DATA LISTING:

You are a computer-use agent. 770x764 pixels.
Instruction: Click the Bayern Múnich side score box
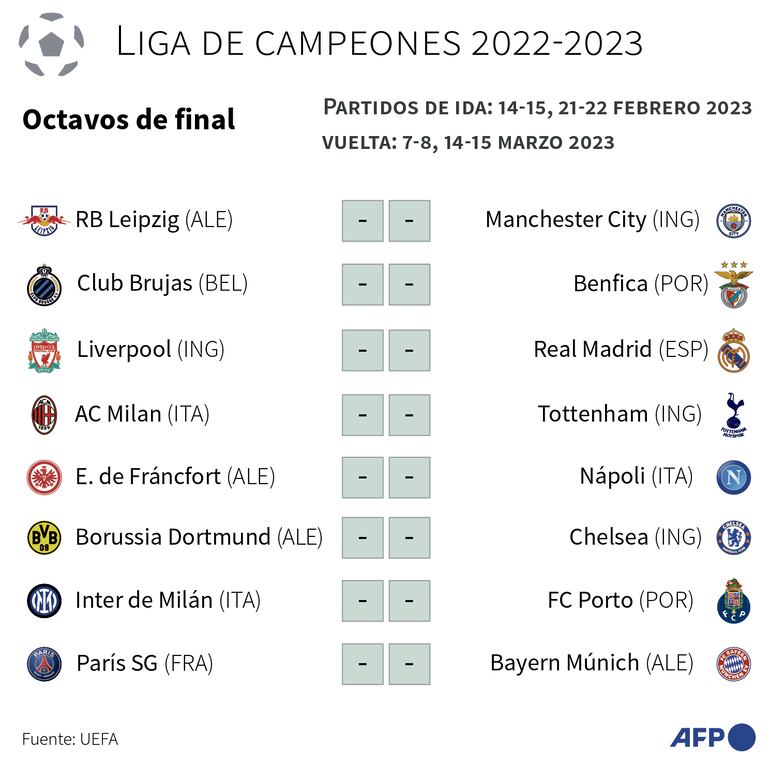[x=409, y=664]
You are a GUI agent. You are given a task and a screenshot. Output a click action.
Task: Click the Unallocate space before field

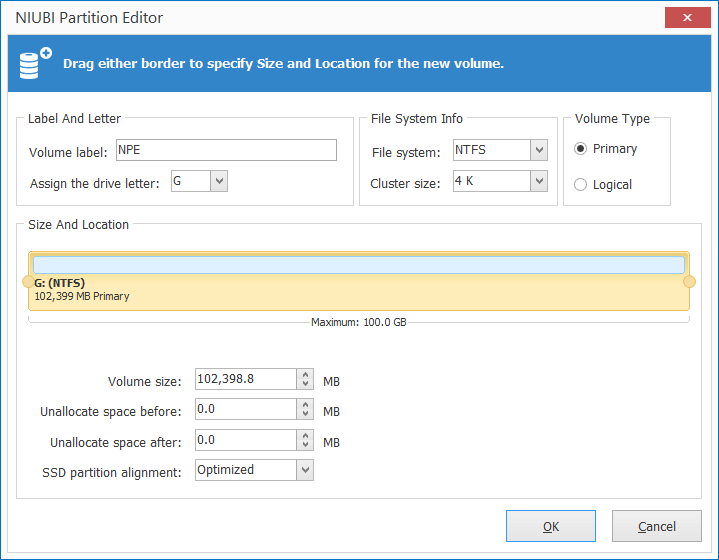click(x=246, y=410)
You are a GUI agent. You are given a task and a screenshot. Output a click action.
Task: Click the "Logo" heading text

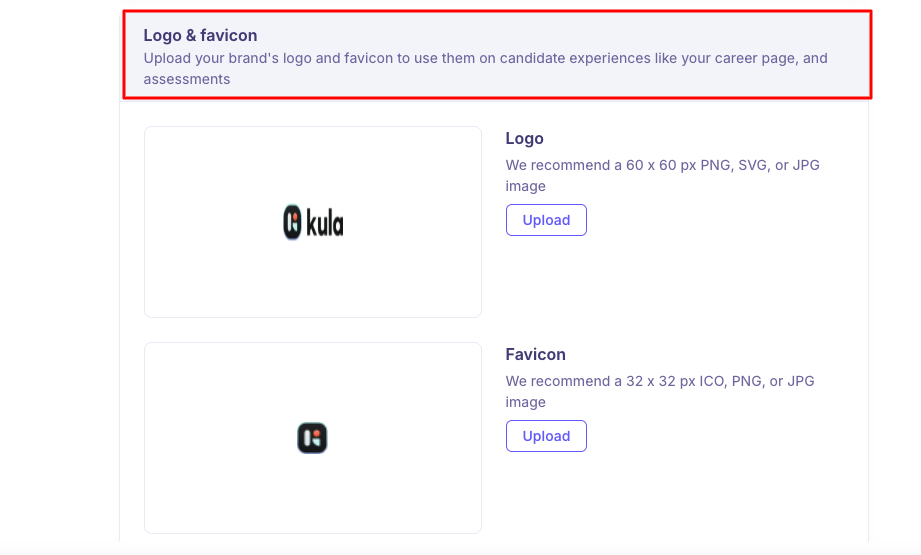pyautogui.click(x=524, y=139)
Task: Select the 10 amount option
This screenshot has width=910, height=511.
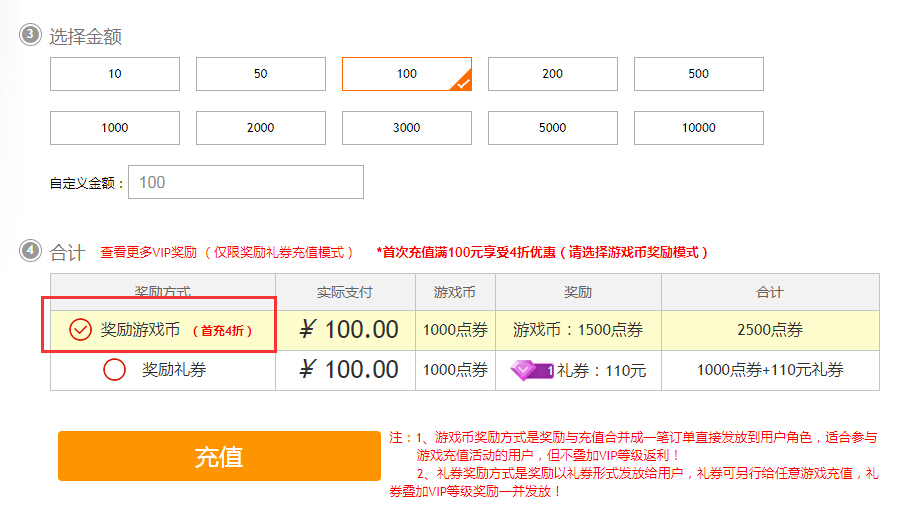Action: click(115, 74)
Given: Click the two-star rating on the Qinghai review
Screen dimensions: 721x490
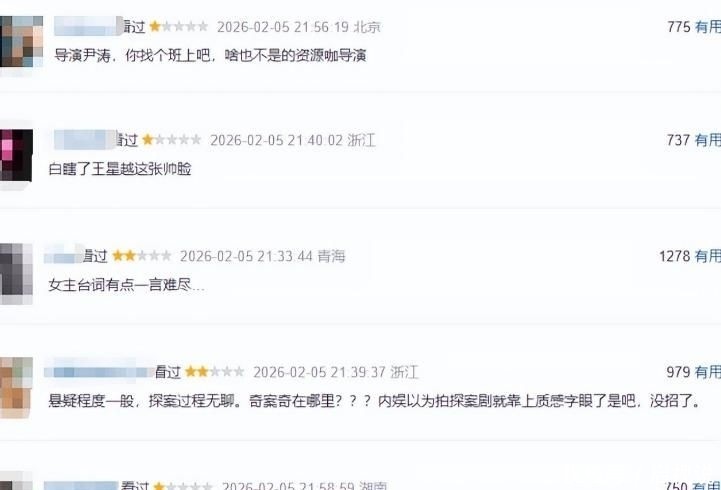Looking at the screenshot, I should click(x=142, y=256).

ABOUT THIS TASK:
From the first line to the last, output the records exactly without pictures.

ANSWER AREA:
You are a computer-use agent. 770x764 pixels.
Instruction: Click the Bayern Múnich side score box
[x=409, y=664]
You are a GUI agent. You are given a task and a screenshot. Output a click action.
Task: Click the Unallocate space before field

click(x=246, y=410)
You are a GUI agent. You are given a task and a screenshot. Output a click action.
Task: Click the "Logo" heading text

pyautogui.click(x=524, y=139)
Task: Select the 10 amount option
This screenshot has width=910, height=511.
Action: click(115, 74)
Given: Click the two-star rating on the Qinghai review
Screen dimensions: 721x490
Looking at the screenshot, I should click(x=142, y=256).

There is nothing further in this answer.